FAFSA: The First Step in Financial Aid
It’s that time of year! If you have a student entering or returning to college in the fall of 2020, now’s the time to start the financial aid process. An hour of your time could mean thousands of dollars for tuition and expenses. Don’t make the mistake of assuming you don’t qualify. It’s worth your time to check!
If there are thousands of dollars at stake, you would expect most parents and students to be anxious to apply. Unfortunately, that’s not the case. A 2018 NerdWallet.com study found that eligible high school seniors left $2.6 billion of free money on the table – and that included 36 percent of eligible students in Indiana.
Is college in your or your student’s future? Then, set aside time to complete the Free Application for Federal Student Aid (FAFSA).
Financial aid doesn’t just happen. You have to begin the process by completing the FAFSA to determine how much aid you’re eligible for. Financial aid is a combination of grants, loans, and work study funds provided by the federal government.
The student’s financial situation determines the amount of aid that will be available to him/her. Both students and parents must provide their personal and financial information to complete the FAFSA. This information is also available to colleges and universities to help determine if they are able to provide any additional aid to the student.
Applications can be submitted online at www.studentaid.ed.gov or via the myStudentAid app. If you have all the necessary information, it should take only 30 to 60 minutes to complete the FAFSA! What makes it so easy? Both the website and the app can transfer your tax data directly from the IRS, making what used to be a daunting process somewhat easier.
Applications for the 2020-2021 school year became available on October 1, 2019, and technically can be submitted until June 30, 2021. However, financial aid is available on a first come, first served basis, and certain types of aid tend to get depleted faster than others.
Filing sooner rather than later is highly recommended. Individual states and colleges will likely have their own deadline as well. And “once and done” doesn’t apply to the FAFSA. Even though your financial situation may not change much, it must be completed annually for the student to continue to qualify for financial aid.
The key to completing the FAFSA in a timely manner is to have all the information you’ll need collected before you begin. What financial information does the FAFSA require?
- Checking/savings accounts, brokerage accounts, custodial accounts for the benefit of the student, and 529 plans owned by the parent or student must all be disclosed.

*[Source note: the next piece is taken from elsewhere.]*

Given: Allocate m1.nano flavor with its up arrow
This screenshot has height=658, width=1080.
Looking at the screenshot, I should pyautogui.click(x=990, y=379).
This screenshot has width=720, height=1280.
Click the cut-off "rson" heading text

- Excluded from reporting are retirement plans, the value of your primary residence, equity in a small business and life insurance.

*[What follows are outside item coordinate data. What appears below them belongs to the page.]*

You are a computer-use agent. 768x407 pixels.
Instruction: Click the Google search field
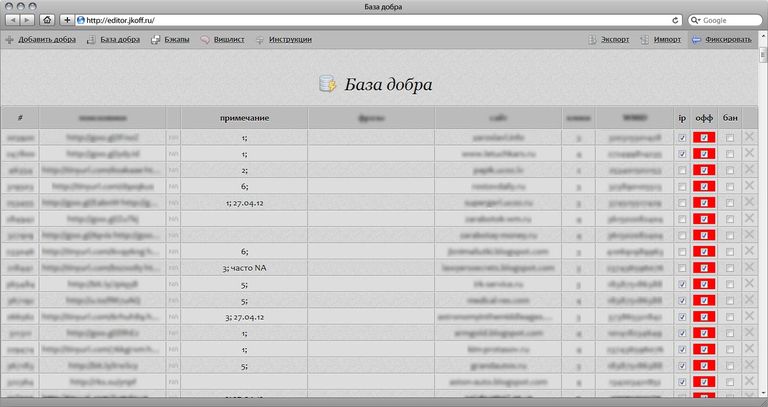727,19
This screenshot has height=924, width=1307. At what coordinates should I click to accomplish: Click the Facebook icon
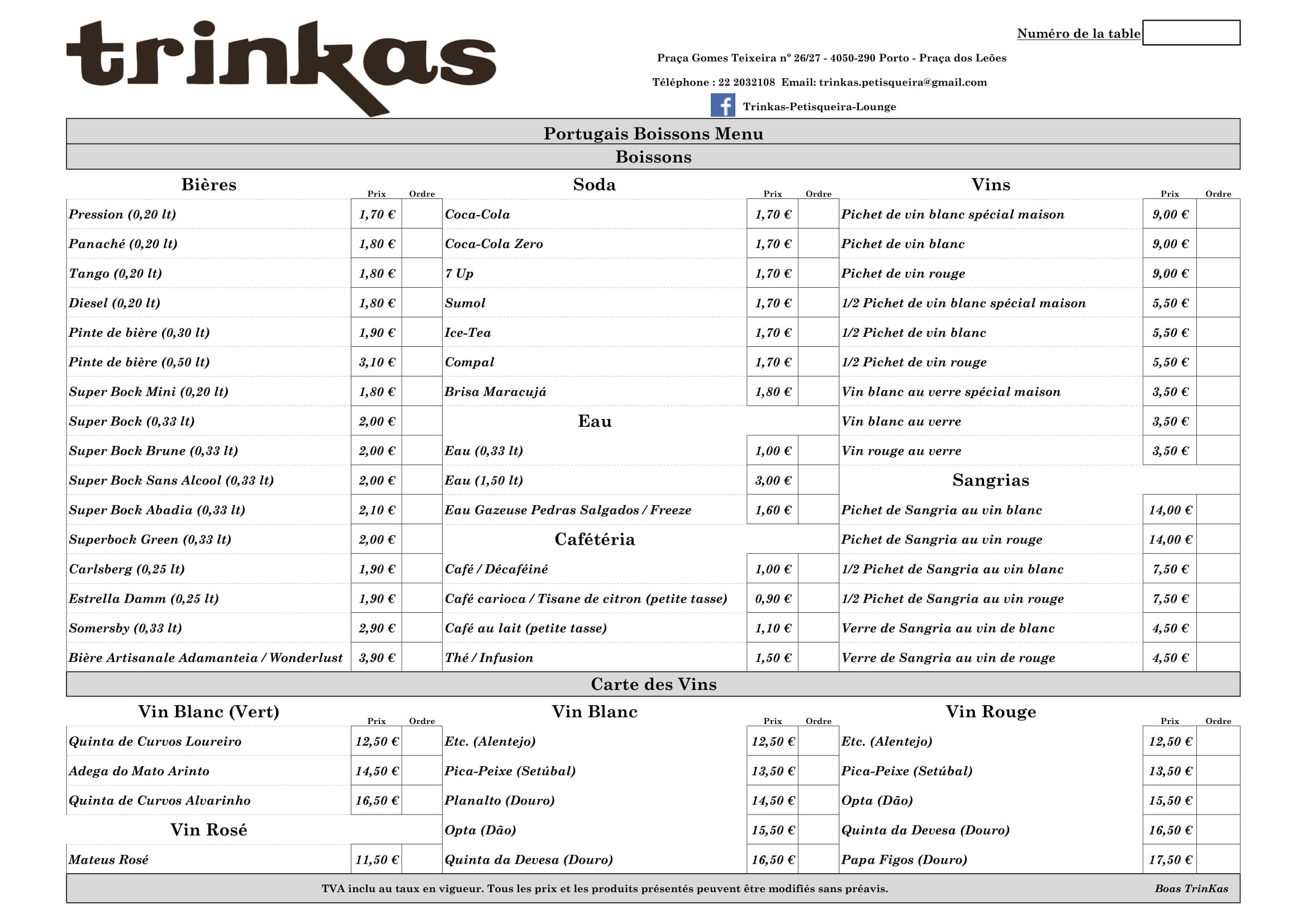click(723, 106)
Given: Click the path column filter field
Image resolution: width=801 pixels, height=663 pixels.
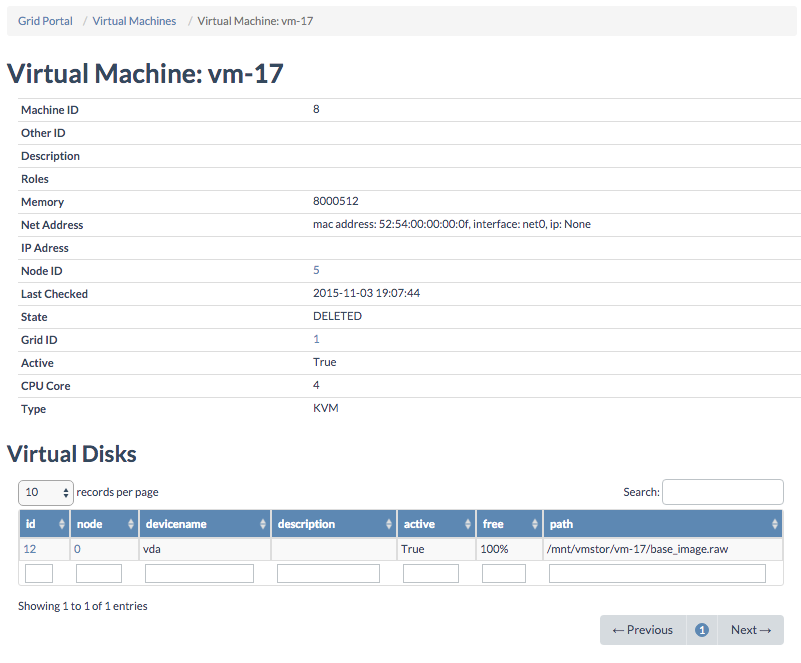Looking at the screenshot, I should click(657, 573).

- Accounts owned by someone else, grandparents, for example, don’t need to be disclosed on the initial FAFSA application. However, once Grandma makes a distribution from her 529 for the student’s education, that income stream is factored into the student’s future financial aid packages. If you don’t want that income to be factored in, you may ask Grandma to delay making a distribution until the student is in his/her junior or senior year of college.

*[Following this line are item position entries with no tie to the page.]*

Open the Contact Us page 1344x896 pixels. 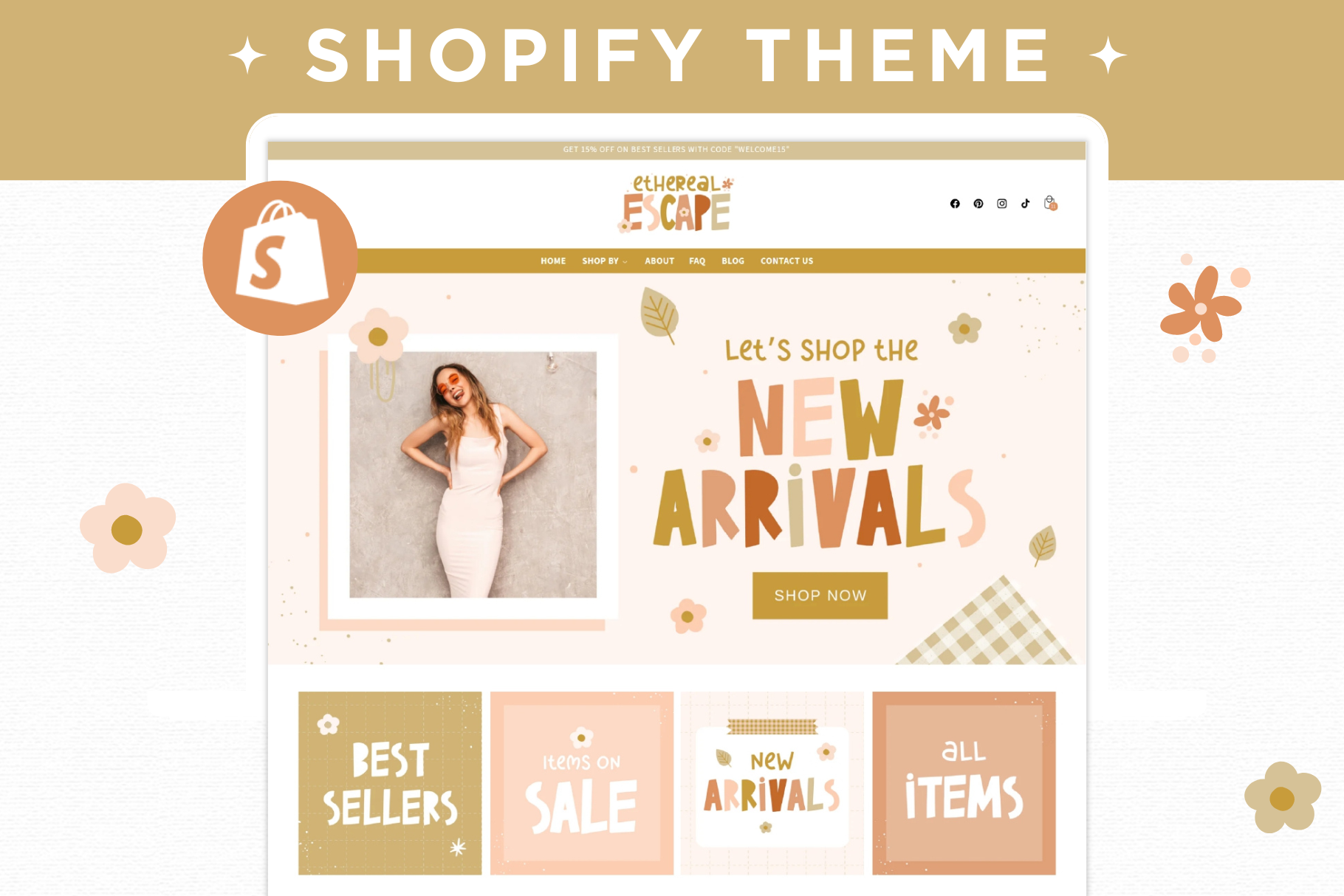[786, 261]
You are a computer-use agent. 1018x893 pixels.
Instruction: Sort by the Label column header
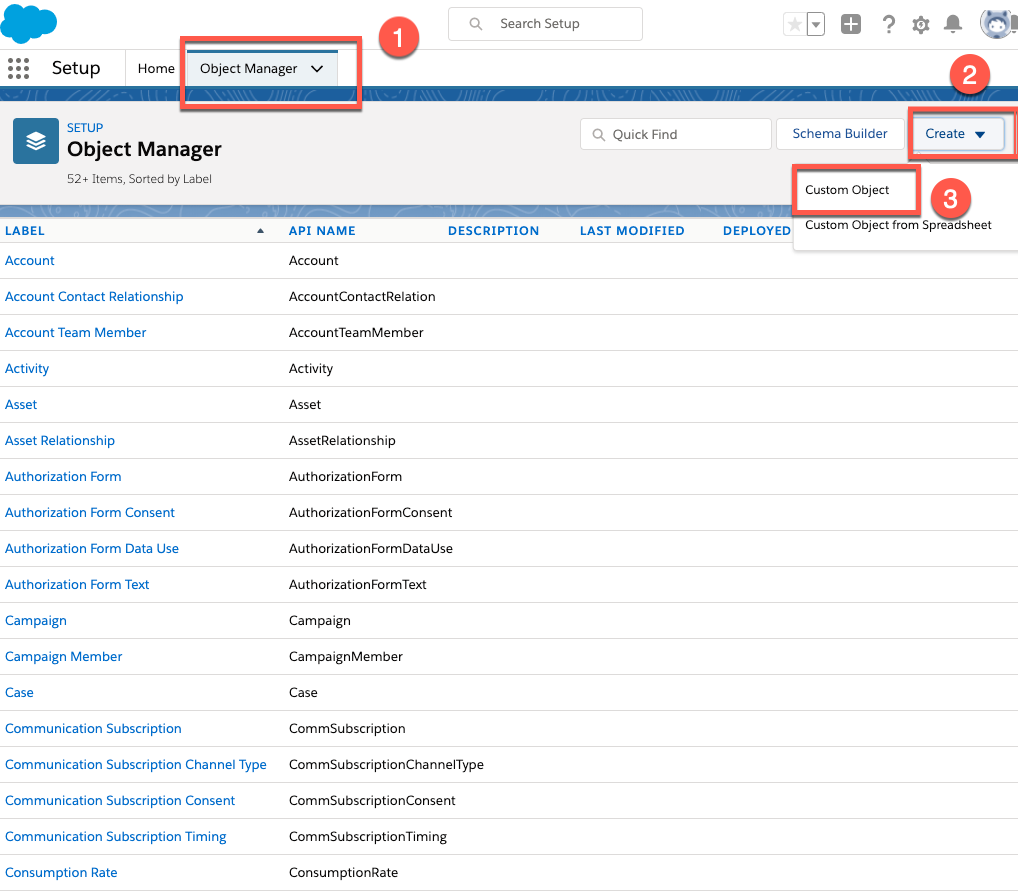[25, 231]
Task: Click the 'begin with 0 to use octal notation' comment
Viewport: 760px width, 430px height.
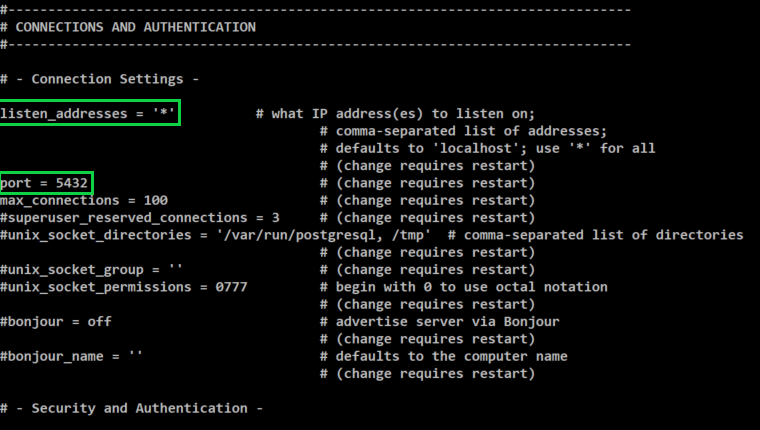Action: pyautogui.click(x=470, y=287)
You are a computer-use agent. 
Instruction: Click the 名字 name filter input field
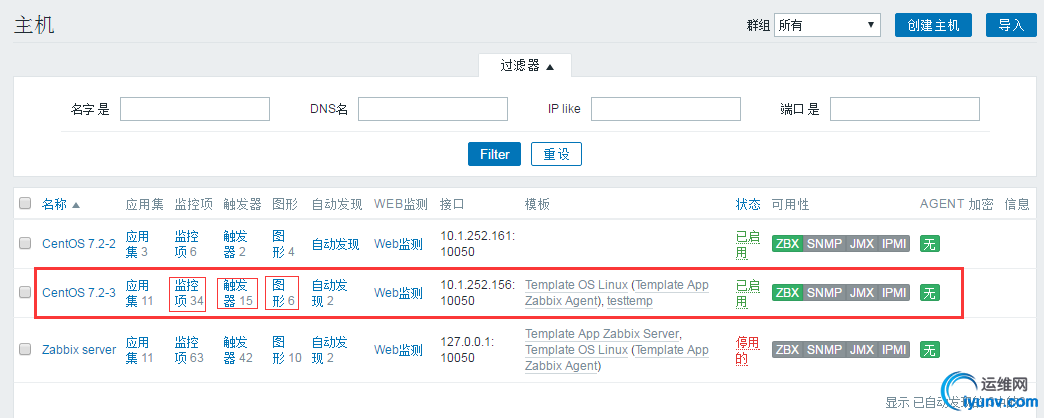(x=195, y=109)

Starting in 2017, the FAFSA began looking at income tax data from two years prior, rather than the prior year. This has been helpful for families since they no longer have to provide estimates, which can be tricky to do for the prior year. However, if your tax situation has changed significantly compared to the data the FAFSA is requesting, you should still provide the requested information. Then, after submitting the FAFSA, contact your school’s financial aid office to explain your situation and determine how they want to proceed.
As indicated previously, both the student and parent need to provide their financial information to submit the FAFSA. If the student’s parents are divorced, only one parent – the one the student lived with more during the last 12 months – needs to provide the information. If the student spent equal time with both parents, then the parent who provides the greater amount of financial support completes the FAFSA.
What if that parent is remarried? Both parent’s financial information, as well as that of the stepparent, needs to be included.
Show Me the Money
After submitting the FAFSA, you should receive a Student Aid Report (SAR) within three weeks. The SAR is simply a summary of the information you provided on the FAFSA and does not outline your financial aid options. If you notice any errors, you can and should, submit corrections!
The schools you listed on the FAFSA will also receive your financial information and each will calculate the aid you are eligible for at that particular school. You will then receive an award letter from each of your selected schools that explains the financial aid package it is offering.
Make sure you understand every aspect of these financial aid packages! Some aid won’t need to be repaid (grants) and other funds may be a combination of different types of loans. Don’t be afraid to ask questions!
The FAFSA is the foundation to receiving financial aid, whether need-based or non-need based. Even if you think you won’t qualify, taking 60 minutes to complete it could turn out to be well worth your time.